Set task -
Copy the listing below line for line, with no changes.

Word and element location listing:
☆ ☆ ☆

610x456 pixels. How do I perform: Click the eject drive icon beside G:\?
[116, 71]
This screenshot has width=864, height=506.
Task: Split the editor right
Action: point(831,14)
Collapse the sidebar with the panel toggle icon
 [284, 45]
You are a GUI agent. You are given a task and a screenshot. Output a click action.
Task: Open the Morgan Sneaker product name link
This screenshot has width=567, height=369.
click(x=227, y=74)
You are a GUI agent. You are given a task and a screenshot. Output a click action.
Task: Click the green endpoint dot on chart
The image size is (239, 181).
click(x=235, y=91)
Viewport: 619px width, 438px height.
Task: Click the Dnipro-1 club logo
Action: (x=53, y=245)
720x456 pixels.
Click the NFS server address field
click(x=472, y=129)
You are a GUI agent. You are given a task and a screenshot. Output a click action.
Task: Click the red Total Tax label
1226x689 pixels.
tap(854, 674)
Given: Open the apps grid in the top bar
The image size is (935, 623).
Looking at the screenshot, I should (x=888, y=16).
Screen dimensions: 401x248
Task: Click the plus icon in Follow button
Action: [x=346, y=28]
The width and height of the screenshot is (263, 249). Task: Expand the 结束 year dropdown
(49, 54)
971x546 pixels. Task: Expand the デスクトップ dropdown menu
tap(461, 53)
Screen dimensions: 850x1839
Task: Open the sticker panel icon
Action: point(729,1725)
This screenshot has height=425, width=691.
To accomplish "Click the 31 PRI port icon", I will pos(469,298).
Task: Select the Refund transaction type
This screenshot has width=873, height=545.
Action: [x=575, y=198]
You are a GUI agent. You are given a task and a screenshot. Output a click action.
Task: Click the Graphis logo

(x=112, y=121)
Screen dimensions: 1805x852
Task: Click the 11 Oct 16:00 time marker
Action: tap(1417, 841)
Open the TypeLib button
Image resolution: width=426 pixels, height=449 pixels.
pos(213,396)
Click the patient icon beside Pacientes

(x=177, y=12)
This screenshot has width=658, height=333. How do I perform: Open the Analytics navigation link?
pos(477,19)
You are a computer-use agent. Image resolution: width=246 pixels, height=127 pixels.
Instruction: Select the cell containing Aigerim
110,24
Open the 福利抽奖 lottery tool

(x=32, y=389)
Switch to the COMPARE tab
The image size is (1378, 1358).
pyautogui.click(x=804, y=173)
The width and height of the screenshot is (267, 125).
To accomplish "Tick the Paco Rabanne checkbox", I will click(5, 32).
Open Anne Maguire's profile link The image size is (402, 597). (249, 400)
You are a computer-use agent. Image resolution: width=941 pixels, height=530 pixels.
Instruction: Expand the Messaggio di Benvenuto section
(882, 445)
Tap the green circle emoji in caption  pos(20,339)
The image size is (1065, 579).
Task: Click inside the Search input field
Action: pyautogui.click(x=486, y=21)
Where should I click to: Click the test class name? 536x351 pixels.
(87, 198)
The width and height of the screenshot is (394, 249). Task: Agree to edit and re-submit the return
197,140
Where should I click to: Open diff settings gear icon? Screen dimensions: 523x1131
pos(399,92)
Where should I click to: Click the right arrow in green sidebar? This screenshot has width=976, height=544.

☆ ☆ ☆

Exercise output -
610x456 pixels. How do I perform: Click the eject drive icon beside G:\?
[116, 71]
This screenshot has width=864, height=506.
Task: Split the editor right
Action: point(831,14)
Collapse the sidebar with the panel toggle icon
 [284, 45]
You are a GUI agent. You are given a task and a screenshot. Output a click action.
Task: Open the Morgan Sneaker product name link
This screenshot has width=567, height=369.
click(x=227, y=74)
You are a GUI agent. You are given a task and a screenshot. Output a click action.
Task: Click the green endpoint dot on chart
The image size is (239, 181).
click(x=235, y=91)
Viewport: 619px width, 438px height.
Task: Click the Dnipro-1 club logo
Action: (x=53, y=245)
720x456 pixels.
Click the NFS server address field
click(x=472, y=129)
You are a GUI agent. You are given a task and a screenshot. Output a click action.
Task: Click the red Total Tax label
1226x689 pixels.
tap(854, 674)
Given: Open the apps grid in the top bar
The image size is (935, 623).
Looking at the screenshot, I should (x=888, y=16).
Screen dimensions: 401x248
Task: Click the plus icon in Follow button
Action: [x=346, y=28]
The width and height of the screenshot is (263, 249). Task: Expand the 结束 year dropdown
(49, 54)
971x546 pixels. Task: Expand the デスクトップ dropdown menu
tap(461, 53)
Screen dimensions: 850x1839
Task: Open the sticker panel icon
Action: point(729,1725)
This screenshot has height=425, width=691.
To accomplish "Click the 31 PRI port icon", I will pos(469,298).
Task: Select the Refund transaction type
This screenshot has width=873, height=545.
Action: [x=575, y=198]
You are a GUI agent. You are given a task and a screenshot. Output a click action.
Task: Click the Graphis logo

(x=112, y=121)
Screen dimensions: 1805x852
Task: Click the 11 Oct 16:00 time marker
Action: tap(1417, 841)
Open the TypeLib button
Image resolution: width=426 pixels, height=449 pixels.
pos(213,396)
Click the patient icon beside Pacientes

(x=177, y=12)
This screenshot has width=658, height=333. How do I perform: Open the Analytics navigation link?
pos(477,19)
You are a computer-use agent. Image resolution: width=246 pixels, height=127 pixels.
Instruction: Select the cell containing Aigerim
110,24
Open the 福利抽奖 lottery tool

(x=32, y=389)
Switch to the COMPARE tab
The image size is (1378, 1358).
pyautogui.click(x=804, y=173)
The width and height of the screenshot is (267, 125).
To accomplish "Tick the Paco Rabanne checkbox", I will click(5, 32).
Open Anne Maguire's profile link The image size is (402, 597). (249, 400)
You are a computer-use agent. Image resolution: width=941 pixels, height=530 pixels.
Instruction: Expand the Messaggio di Benvenuto section
(882, 445)
Tap the green circle emoji in caption  pos(20,339)
The image size is (1065, 579).
Task: Click inside the Search input field
Action: pyautogui.click(x=486, y=21)
Where should I click to: Click the test class name? 536x351 pixels.
(87, 198)
The width and height of the screenshot is (394, 249). Task: Agree to edit and re-submit the return
197,140
Where should I click to: Open diff settings gear icon? Screen dimensions: 523x1131
pos(399,92)
Where should I click to: Click the right arrow in green sidebar? This screenshot has width=976, height=544.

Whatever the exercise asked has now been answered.